## EXTRACT TO READ:

Vietnam small group vacations guide

Vietnam delivers sensory overload at every turn. Dynamic cities where streets throng with scooters; the dreamy karst landscape of Halong Bay; diverse and delicious food; the mighty Mekong River; lantern lit Hoi An; the ancient citadel of Hue and sobering reminders of the war with the United States in memorials, museums and war veterans happy to share stories.
Small group tours to Vietnam take all its hectic cities, ancient sites and spectacular landscapes, and deliver them in a hassle free, expertly guided package.
This is the kind of country you could amble through happily for weeks, drinking in its sights, stories and sensational food, but when time is short – and let’s face it, for most of us it is – a small group tour becomes the perfect way to explore. In 10 days or two weeks you can experience key sights and cities, off the tourist trail treats and fun, cultural interactions – a homestay in the Mekong, a cookery class, lunch in a nunnery, a motorbike tour. This is hassle free, time efficient travel, but it’s also in depth, taking you to the heart of the country’s culture and people in an intense, immersive burst.

WHAT DO VIETNAM SMALL GROUP HOLIDAYS ENTAIL?

Carefully designed itineraries

Carefully designed itineraries

There are numerous small group vacations to Vietnam, so it’s easy to find something to suit your budget and available time (although allow at least 10 days to travel the length of the country). A comprehensive tour will take in the celebrated cities, from Hanoi in the north, down through Hoi An and Hue, to Ho Chi Minh City in the far south. A cruise on Halong Bay is frequently added into the mix and, if you have two or more weeks to play with, you can find a tour that ventures further into rural Vietnam, for homestays and farmstays, caves and tea plantations, river cruises, hiking in Phong Nha-Ke Bang National Park, snorkeling around reefs off the Nha Trang coast and exploring the fertile Mekong Delta.

## SET OF TASKS:
A) Output the passage of the Vietnam vacations guide starting at "Small group tours" and ending at "GROUP HOLIDAYS ENTAIL?", word for word.
B) Does the Vietnam vacations guide support each of these statements? Answer yes or no for each and quote the deciding words. (i) Travelers should allow at least 10 days to cover the length of the country. (ii) A homestay in the Mekong is given as one of the cultural interactions. (iii) Snorkeling takes place around reefs off the coast of Halong Bay.

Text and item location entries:

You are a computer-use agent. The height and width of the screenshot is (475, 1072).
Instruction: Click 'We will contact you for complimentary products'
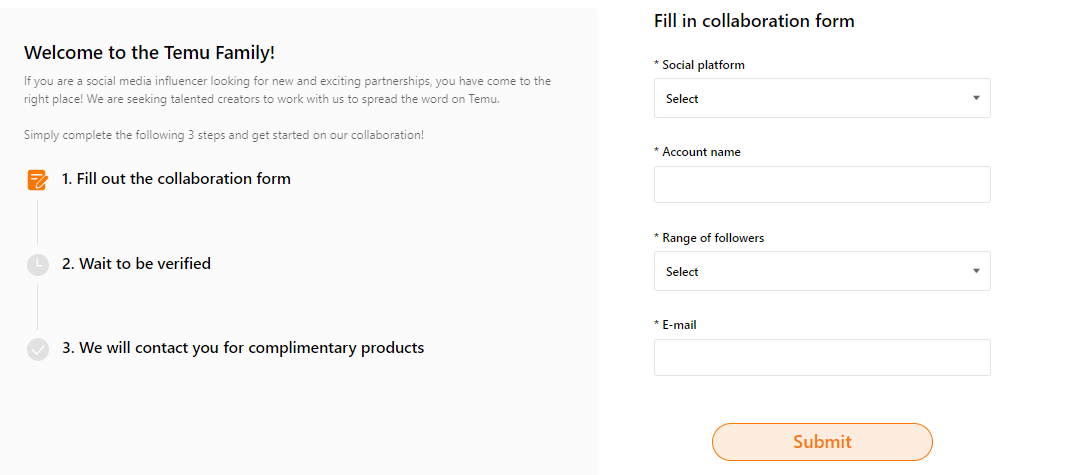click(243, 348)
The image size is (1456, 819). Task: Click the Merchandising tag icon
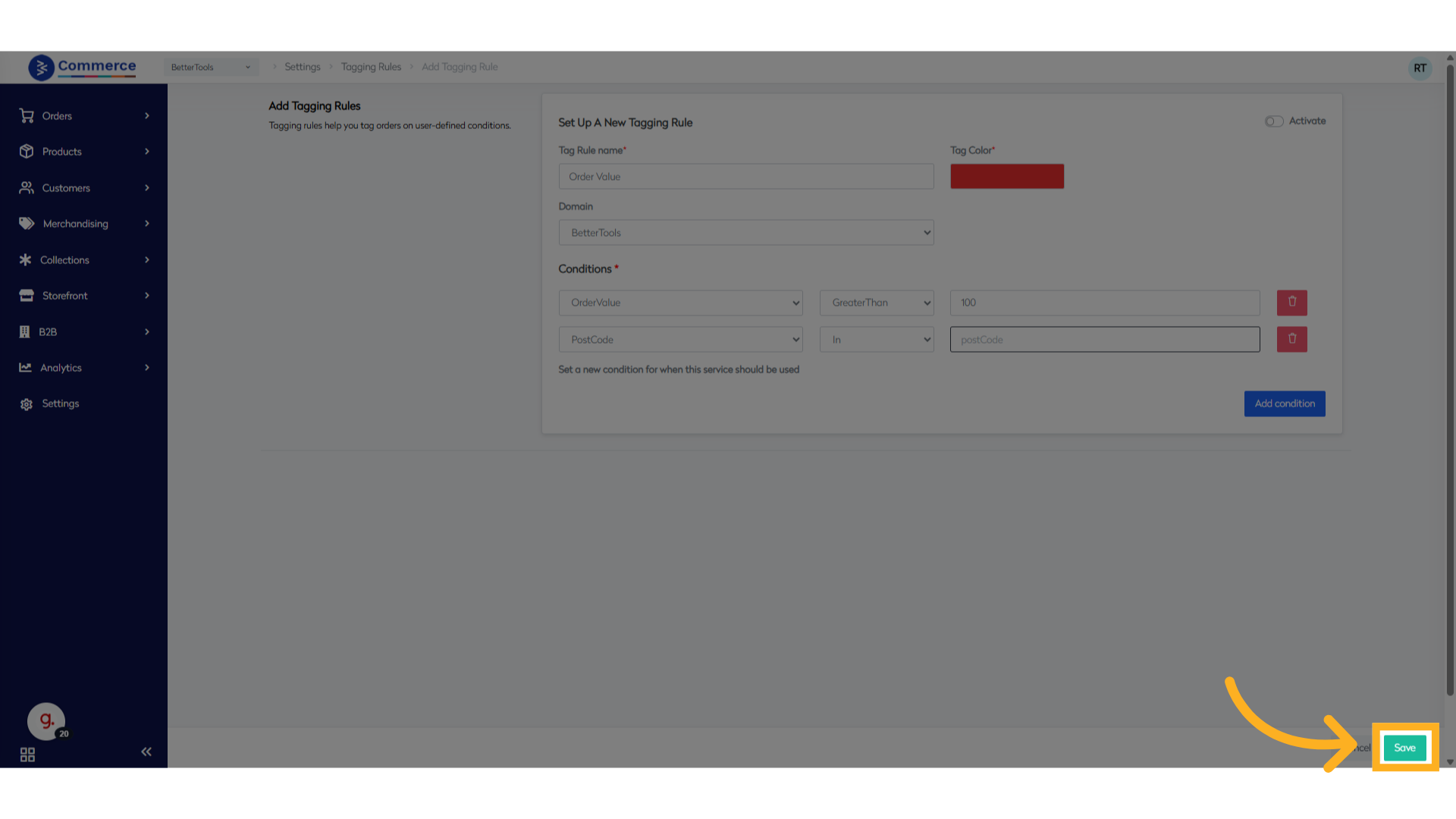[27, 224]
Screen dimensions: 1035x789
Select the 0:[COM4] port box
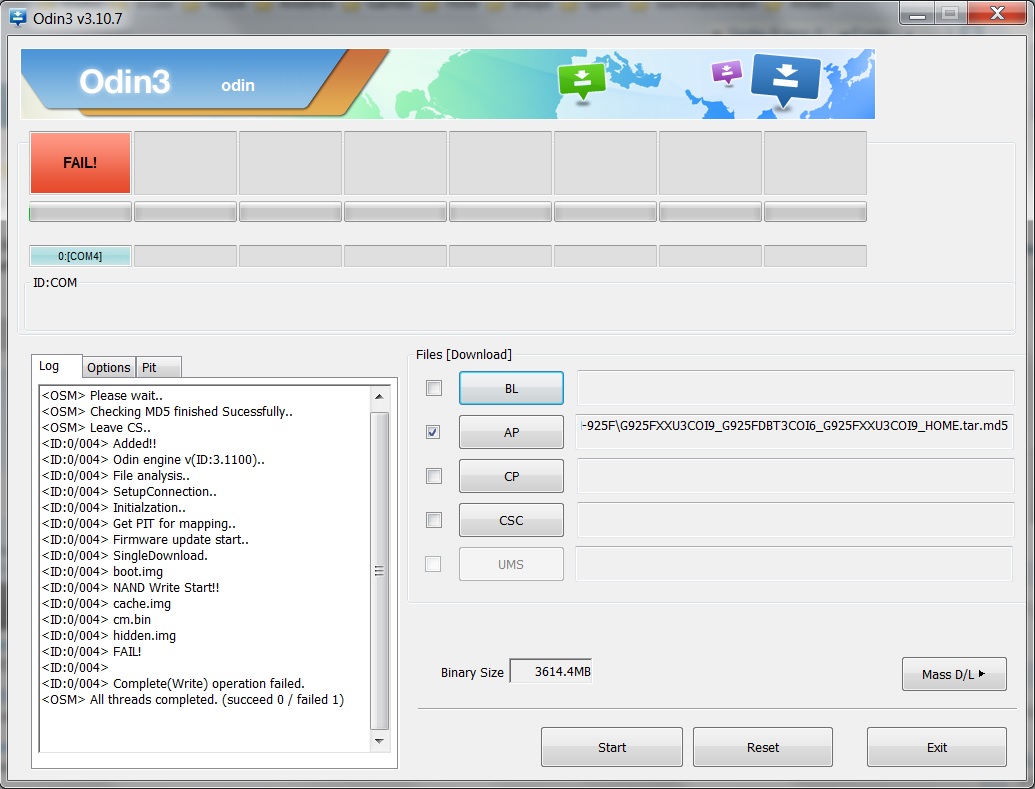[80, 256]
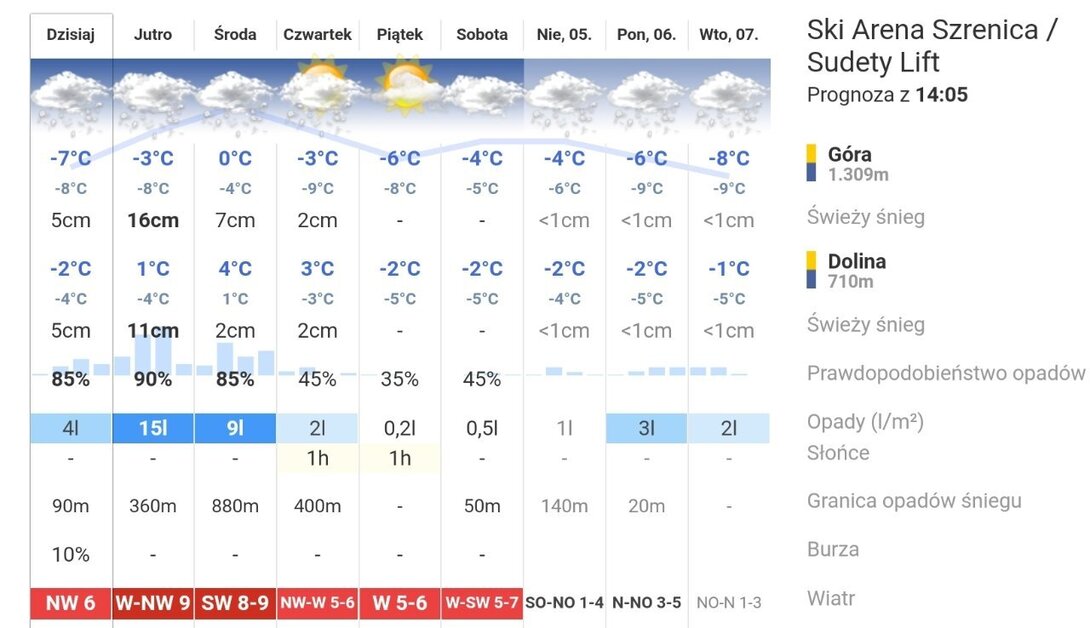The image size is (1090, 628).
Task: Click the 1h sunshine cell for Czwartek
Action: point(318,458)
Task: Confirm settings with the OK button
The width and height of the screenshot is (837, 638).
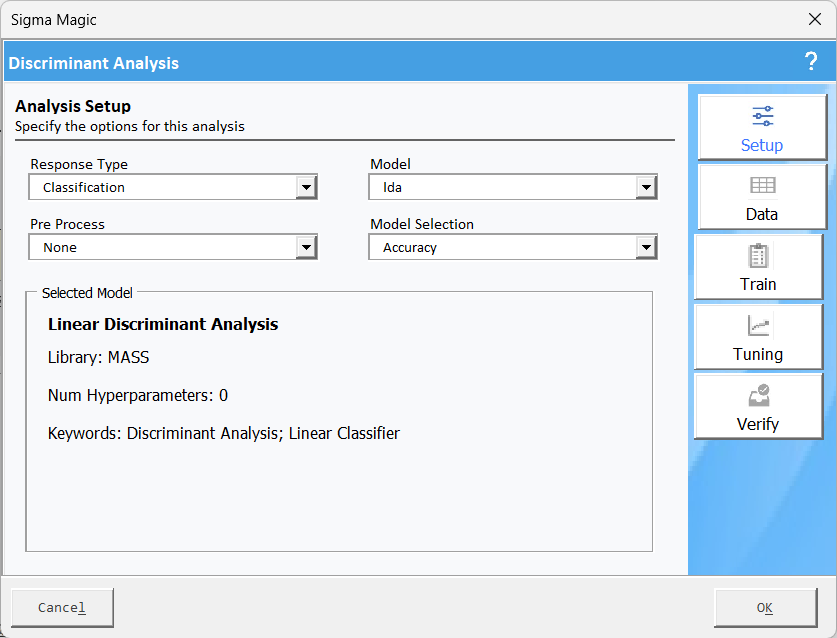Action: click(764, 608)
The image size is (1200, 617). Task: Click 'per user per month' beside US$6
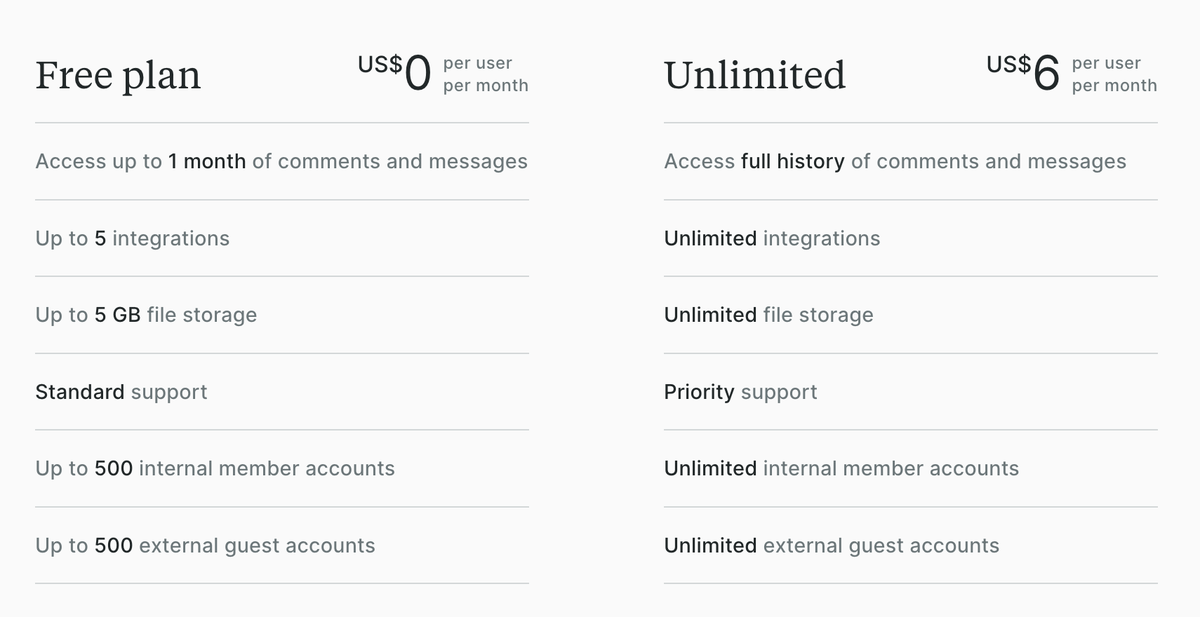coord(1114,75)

## ANSWERS TO THE EXERCISES:
A)
Small group tours to Vietnam take all its hectic cities, ancient sites and spectacular landscapes, and deliver them in a hassle free, expertly guided package.
This is the kind of country you could amble through happily for weeks, drinking in its sights, stories and sensational food, but when time is short – and let’s face it, for most of us it is – a small group tour becomes the perfect way to explore. In 10 days or two weeks you can experience key sights and cities, off the tourist trail treats and fun, cultural interactions – a homestay in the Mekong, a cookery class, lunch in a nunnery, a motorbike tour. This is hassle free, time efficient travel, but it’s also in depth, taking you to the heart of the country’s culture and people in an intense, immersive burst.

WHAT DO VIETNAM SMALL GROUP HOLIDAYS ENTAIL?

B)
(i) Yes: "allow at least 10 days to travel the length of the country"
(ii) Yes: "a homestay in the Mekong"
(iii) No: "snorkeling around reefs off the Nha Trang coast"